TASK TO CARRY OUT: Gather every line of the data below that contains the word "Toggle", and copy each one in full.
— START OF INPUT MATERIAL —
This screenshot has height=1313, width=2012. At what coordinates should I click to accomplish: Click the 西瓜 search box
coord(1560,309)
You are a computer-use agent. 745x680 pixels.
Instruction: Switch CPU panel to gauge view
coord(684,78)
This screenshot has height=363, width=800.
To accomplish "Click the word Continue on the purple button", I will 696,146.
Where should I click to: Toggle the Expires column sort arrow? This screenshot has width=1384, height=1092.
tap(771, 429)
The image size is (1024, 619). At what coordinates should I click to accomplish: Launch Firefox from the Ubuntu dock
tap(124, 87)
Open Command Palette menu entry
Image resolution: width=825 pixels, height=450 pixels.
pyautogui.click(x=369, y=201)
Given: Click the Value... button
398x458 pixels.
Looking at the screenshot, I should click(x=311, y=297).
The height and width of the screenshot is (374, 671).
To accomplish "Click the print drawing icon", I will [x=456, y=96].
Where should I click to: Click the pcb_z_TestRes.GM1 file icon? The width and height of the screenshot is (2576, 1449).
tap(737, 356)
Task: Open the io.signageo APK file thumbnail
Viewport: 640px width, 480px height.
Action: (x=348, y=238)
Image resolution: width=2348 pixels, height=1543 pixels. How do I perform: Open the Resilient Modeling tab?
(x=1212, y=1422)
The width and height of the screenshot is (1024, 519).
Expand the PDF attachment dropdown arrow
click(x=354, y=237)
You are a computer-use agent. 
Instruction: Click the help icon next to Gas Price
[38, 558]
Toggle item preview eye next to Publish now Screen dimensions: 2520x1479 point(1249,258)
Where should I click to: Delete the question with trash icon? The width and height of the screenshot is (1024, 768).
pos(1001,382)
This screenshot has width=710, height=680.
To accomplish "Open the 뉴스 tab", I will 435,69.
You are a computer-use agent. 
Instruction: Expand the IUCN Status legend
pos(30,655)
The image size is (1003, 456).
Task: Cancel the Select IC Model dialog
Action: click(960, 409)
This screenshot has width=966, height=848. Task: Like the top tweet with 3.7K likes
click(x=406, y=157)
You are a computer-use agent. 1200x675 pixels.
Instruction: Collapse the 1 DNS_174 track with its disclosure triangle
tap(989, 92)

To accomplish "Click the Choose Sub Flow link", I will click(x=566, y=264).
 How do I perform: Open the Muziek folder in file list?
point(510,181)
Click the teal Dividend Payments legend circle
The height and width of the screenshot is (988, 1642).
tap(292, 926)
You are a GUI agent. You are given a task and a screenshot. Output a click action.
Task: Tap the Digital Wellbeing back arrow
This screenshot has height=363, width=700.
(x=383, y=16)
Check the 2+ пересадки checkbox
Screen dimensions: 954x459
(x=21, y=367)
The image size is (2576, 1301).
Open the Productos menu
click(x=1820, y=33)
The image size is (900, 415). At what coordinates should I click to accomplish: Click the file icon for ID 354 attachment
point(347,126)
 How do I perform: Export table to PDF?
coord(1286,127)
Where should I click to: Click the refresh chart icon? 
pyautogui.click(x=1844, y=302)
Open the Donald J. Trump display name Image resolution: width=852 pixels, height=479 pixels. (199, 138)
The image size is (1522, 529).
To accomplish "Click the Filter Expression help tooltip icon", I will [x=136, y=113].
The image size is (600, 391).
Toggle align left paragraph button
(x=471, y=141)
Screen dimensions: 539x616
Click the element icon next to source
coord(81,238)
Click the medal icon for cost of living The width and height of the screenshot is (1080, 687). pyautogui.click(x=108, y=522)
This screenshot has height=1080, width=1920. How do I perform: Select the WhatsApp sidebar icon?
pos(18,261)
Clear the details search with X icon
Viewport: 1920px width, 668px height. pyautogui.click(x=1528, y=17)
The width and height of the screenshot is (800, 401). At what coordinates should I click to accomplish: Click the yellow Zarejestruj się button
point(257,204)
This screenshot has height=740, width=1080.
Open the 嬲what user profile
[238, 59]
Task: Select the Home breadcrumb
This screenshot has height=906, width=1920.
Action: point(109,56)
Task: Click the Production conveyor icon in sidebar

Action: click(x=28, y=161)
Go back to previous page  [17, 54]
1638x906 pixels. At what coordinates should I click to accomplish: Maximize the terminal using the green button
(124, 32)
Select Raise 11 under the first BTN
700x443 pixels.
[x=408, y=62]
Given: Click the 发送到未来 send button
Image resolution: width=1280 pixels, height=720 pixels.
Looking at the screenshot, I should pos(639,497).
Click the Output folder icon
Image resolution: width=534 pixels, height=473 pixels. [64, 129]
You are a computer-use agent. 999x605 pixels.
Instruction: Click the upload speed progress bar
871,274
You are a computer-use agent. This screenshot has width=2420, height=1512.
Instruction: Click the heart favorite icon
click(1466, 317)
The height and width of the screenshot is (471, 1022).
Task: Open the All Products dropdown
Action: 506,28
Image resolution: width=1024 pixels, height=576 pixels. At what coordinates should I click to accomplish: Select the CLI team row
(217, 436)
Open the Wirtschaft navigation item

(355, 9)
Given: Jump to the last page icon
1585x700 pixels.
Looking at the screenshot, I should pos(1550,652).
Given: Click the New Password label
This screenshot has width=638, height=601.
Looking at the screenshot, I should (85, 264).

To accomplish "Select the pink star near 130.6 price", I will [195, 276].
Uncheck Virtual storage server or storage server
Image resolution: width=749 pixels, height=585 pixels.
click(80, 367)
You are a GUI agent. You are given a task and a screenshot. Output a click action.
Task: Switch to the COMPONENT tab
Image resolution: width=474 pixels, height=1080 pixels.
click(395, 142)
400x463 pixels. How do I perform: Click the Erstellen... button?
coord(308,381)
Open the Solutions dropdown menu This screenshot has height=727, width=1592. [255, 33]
— END OF INPUT MATERIAL —
PROBLEM SOLUTION:
Where should I click to: Toggle the Expires column sort arrow? This screenshot has width=1384, height=1092.
Toggle item preview eye next to Publish now Screen dimensions: 2520x1479 point(1249,258)
Toggle align left paragraph button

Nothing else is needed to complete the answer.